Abstract
Purpose :
AAV ocular gene therapies can elicit inflammation and an immune response that can be detrimental to the efficacy of treatment. This study tested the hypothesis that modulating the pharmacokinetics of AAV delivery via a degradable hydrogel implant can reduce the risk of developing severe ocular inflammation and improve transgene expression by lowering vector copies and ADA titers in blood.
Methods :
AAV2.7m8-CMV-GFP loaded hydrogel implants at a dose of 3.6E+10 GC/implant were formulated to release AAVs over 4 (Fast Release) or 14 days (Medium Release). A single implant was injected intravitreally in both eyes of New Zealand White rabbits. Bilateral injections of a bolus 50µL AAV solution at the same dose were performed as a positive control. The impact of sustained AAV delivery on inflammation and green fluorescent protein (GFP) expression was investigated through ocular examinations, fundus autofluorescence (FAF) imaging, and enzyme-linked immunoassay (ELISA) quantification in ocular tissues (n=3 rabbits/6 eyes per group).

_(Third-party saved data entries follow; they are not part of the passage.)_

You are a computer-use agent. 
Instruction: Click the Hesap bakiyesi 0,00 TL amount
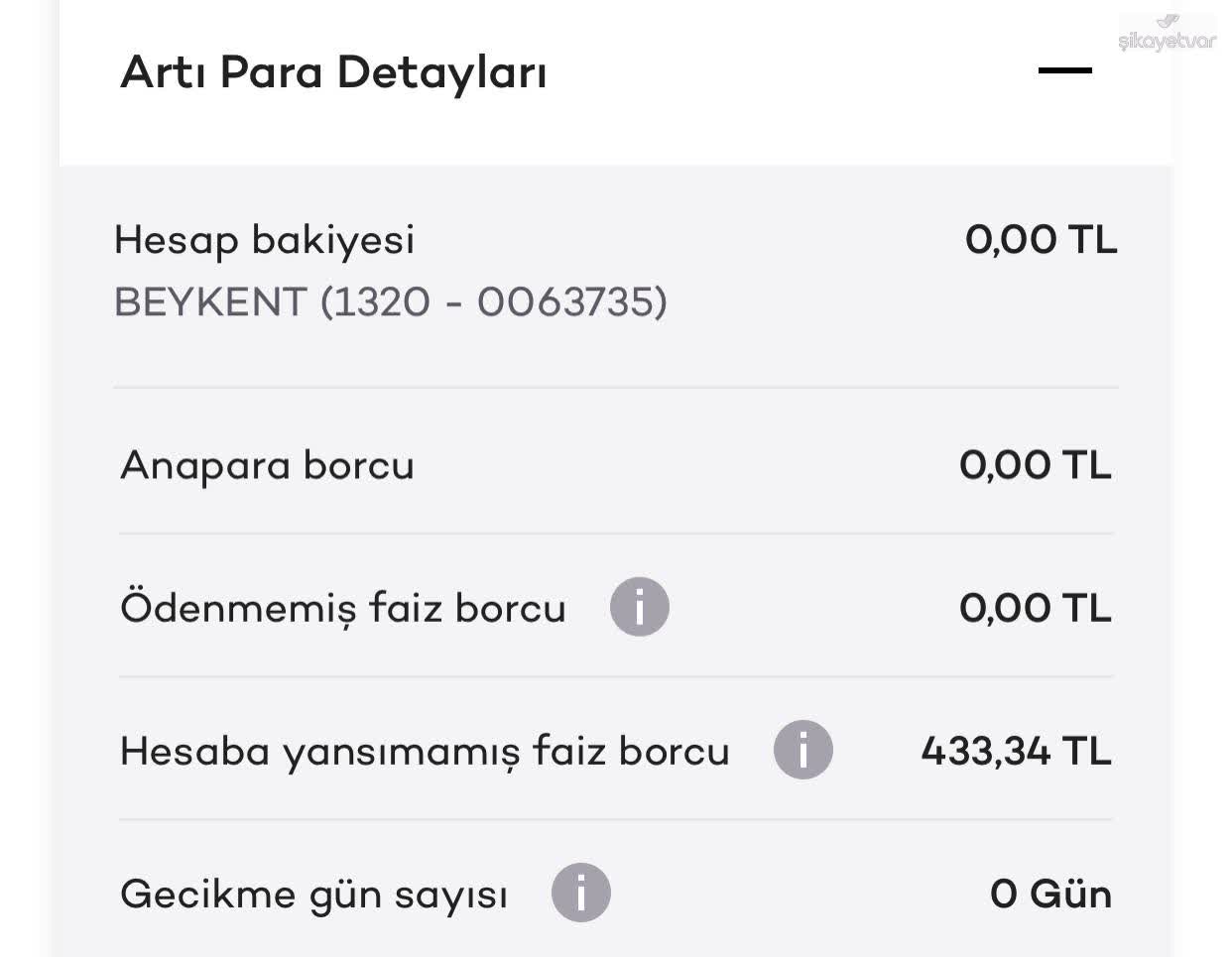(x=1041, y=240)
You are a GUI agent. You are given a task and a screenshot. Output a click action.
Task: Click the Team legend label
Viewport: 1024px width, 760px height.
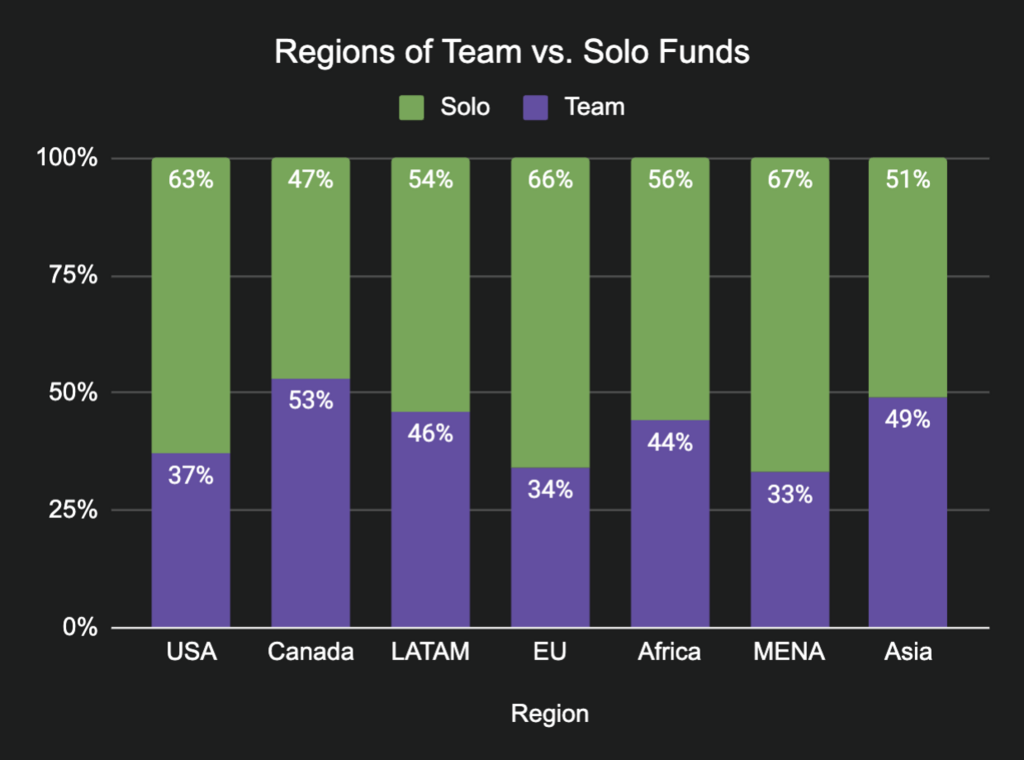[594, 107]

Vector genomes in plasma were quantified by quantitative polymerase chain reaction and ADA titers in serum were determined by ELISA.
Results :
FAF imaging and protein quantification demonstrated greatest GFP expression in the Medium release group compared to the Bolus and Fast release groups (Figure 1). The Medium release group also resulted in lower peak inflammation at Week 3 and lower ADA titer levels at Week 13 compared to the other groups (Figure 2A & 2B). Using a controlled release strategy can also lower systemic levels of AAV as evidenced by lower copy numbers from the AAV implant groups in plasma (Figure 2C).
Conclusions :
In this study, we show that modulating AAV pharmacokinetics from hydrogel implants can impact ocular inflammation, adaptive immune response, and transgene protein expression. These data demonstrate that sustained release of AAVs provides an avenue to improve ocular gene therapies.
This abstract was presented at the 2023 ARVO Annual Meeting, held in New Orleans, LA, April 23-27, 2023.